What needs to be done: Pull out every line in the items below that contains the string "text", copying each one in full.

--- Start Entries supplied ---

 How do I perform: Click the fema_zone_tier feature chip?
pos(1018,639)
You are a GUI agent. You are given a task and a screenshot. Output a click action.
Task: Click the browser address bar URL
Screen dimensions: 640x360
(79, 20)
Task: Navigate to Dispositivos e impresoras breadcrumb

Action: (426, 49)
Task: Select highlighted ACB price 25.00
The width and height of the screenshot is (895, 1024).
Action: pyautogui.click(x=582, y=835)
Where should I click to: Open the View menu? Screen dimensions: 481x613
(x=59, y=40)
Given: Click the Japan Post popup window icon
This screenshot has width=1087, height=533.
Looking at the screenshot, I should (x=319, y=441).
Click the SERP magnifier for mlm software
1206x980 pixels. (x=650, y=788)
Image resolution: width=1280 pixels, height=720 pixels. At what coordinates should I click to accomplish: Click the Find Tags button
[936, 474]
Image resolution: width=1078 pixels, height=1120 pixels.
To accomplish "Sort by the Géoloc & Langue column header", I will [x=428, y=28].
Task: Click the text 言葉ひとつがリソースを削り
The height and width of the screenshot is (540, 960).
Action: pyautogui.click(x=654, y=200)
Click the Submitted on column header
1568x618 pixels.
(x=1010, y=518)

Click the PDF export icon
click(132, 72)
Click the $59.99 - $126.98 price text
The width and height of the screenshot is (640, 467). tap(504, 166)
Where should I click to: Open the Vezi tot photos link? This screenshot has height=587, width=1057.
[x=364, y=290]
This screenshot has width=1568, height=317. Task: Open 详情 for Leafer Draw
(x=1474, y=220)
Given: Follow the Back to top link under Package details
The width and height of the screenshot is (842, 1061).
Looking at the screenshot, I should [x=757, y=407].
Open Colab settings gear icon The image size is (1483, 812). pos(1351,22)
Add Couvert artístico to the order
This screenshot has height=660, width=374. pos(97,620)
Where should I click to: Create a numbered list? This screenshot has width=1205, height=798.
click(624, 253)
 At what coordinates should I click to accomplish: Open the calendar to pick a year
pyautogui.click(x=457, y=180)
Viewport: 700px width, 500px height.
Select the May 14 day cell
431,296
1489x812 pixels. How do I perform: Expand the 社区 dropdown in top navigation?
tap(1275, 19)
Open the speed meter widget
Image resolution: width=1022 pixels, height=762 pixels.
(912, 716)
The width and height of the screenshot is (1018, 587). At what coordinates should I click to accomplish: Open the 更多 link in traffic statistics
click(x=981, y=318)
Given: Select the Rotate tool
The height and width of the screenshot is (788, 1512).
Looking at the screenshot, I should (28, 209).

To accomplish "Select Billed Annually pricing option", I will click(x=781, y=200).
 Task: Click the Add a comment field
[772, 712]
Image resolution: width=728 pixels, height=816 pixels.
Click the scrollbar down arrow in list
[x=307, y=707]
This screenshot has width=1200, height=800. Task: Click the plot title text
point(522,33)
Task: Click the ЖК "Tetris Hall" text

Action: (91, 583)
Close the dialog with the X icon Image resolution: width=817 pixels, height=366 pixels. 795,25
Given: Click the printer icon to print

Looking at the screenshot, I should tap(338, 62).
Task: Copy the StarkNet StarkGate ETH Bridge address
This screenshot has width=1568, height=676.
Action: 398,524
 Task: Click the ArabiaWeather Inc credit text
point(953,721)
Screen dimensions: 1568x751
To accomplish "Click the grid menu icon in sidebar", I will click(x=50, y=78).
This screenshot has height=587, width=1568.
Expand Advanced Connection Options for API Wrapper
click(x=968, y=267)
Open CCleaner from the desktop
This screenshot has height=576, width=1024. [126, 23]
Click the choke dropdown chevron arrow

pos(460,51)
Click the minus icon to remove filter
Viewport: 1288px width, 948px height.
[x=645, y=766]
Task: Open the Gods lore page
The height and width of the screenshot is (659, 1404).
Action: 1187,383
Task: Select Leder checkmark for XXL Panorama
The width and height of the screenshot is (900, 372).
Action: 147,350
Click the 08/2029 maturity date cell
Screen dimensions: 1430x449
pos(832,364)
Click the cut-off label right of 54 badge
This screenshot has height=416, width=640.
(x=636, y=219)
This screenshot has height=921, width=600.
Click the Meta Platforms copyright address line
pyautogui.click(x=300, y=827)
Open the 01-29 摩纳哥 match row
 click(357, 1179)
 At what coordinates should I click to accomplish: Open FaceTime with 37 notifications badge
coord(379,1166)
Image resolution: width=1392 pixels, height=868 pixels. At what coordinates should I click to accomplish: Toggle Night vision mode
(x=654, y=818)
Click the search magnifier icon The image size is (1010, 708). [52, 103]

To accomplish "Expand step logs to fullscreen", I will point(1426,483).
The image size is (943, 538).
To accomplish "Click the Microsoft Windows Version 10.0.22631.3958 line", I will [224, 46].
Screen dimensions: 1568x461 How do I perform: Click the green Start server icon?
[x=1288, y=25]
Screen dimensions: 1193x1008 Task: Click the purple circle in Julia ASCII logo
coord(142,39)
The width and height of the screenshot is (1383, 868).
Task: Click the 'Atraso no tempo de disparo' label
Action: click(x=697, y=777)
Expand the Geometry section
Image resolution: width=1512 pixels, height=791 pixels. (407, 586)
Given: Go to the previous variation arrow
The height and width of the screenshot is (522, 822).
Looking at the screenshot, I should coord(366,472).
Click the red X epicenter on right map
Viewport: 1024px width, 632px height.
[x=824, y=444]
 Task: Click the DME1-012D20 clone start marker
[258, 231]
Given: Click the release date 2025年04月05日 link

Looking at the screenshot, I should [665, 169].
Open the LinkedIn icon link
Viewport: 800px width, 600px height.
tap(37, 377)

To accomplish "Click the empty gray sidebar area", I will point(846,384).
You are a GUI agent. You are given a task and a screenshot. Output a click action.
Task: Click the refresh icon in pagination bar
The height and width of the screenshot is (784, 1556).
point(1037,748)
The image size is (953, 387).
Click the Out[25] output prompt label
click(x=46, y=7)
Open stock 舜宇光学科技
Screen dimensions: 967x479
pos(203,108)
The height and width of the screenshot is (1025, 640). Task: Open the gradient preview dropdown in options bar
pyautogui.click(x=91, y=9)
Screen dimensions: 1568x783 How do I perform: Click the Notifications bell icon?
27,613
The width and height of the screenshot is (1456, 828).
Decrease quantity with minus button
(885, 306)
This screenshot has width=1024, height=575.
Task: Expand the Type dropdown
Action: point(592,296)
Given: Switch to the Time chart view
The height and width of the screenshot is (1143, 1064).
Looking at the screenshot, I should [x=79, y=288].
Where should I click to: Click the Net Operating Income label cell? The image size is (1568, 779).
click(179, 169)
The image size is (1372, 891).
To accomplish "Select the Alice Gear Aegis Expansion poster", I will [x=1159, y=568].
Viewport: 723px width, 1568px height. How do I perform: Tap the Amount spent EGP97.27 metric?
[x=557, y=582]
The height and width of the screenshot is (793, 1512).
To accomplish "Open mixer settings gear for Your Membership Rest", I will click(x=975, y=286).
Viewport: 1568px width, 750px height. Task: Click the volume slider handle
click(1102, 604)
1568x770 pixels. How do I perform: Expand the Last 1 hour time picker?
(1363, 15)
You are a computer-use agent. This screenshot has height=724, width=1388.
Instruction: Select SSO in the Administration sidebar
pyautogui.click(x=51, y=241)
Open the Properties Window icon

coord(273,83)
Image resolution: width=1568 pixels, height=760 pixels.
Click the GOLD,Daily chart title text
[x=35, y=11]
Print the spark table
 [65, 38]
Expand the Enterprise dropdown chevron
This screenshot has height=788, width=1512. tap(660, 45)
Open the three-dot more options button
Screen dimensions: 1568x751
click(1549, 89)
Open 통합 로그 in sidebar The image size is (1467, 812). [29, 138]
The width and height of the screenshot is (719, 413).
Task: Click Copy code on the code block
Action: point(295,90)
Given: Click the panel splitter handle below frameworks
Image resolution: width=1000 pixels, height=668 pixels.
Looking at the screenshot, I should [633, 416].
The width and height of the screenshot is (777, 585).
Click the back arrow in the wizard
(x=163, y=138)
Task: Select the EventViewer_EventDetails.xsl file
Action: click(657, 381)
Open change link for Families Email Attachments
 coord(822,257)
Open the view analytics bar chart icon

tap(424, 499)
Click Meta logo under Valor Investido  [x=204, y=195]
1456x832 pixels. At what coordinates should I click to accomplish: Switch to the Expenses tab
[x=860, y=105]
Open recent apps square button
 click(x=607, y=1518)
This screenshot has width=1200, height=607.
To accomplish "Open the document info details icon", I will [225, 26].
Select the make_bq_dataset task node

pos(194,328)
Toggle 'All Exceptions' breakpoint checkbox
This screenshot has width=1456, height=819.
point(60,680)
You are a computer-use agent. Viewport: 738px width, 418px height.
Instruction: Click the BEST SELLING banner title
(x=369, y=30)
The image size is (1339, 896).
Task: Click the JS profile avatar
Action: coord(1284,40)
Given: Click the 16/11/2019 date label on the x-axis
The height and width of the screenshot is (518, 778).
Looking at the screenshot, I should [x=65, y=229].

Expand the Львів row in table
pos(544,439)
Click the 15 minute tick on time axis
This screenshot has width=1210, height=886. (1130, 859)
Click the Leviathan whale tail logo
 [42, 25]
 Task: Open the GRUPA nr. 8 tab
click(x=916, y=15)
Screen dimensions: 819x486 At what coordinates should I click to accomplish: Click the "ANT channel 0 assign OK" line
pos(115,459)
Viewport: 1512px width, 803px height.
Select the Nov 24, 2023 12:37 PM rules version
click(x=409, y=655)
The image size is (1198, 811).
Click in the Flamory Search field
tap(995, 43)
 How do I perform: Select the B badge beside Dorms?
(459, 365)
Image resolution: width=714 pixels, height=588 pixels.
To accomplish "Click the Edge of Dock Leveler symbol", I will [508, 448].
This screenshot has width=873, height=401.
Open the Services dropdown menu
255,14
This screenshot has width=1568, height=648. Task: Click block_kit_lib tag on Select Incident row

--- End Entries supplied ---

Exercise answer:
Task: Click the text 言葉ひとつがリソースを削り
Click the $59.99 - $126.98 price text
This screenshot has width=1200, height=800. Task: Click the plot title text
Task: Click the ЖК "Tetris Hall" text
 Task: Click the ArabiaWeather Inc credit text
Click the GOLD,Daily chart title text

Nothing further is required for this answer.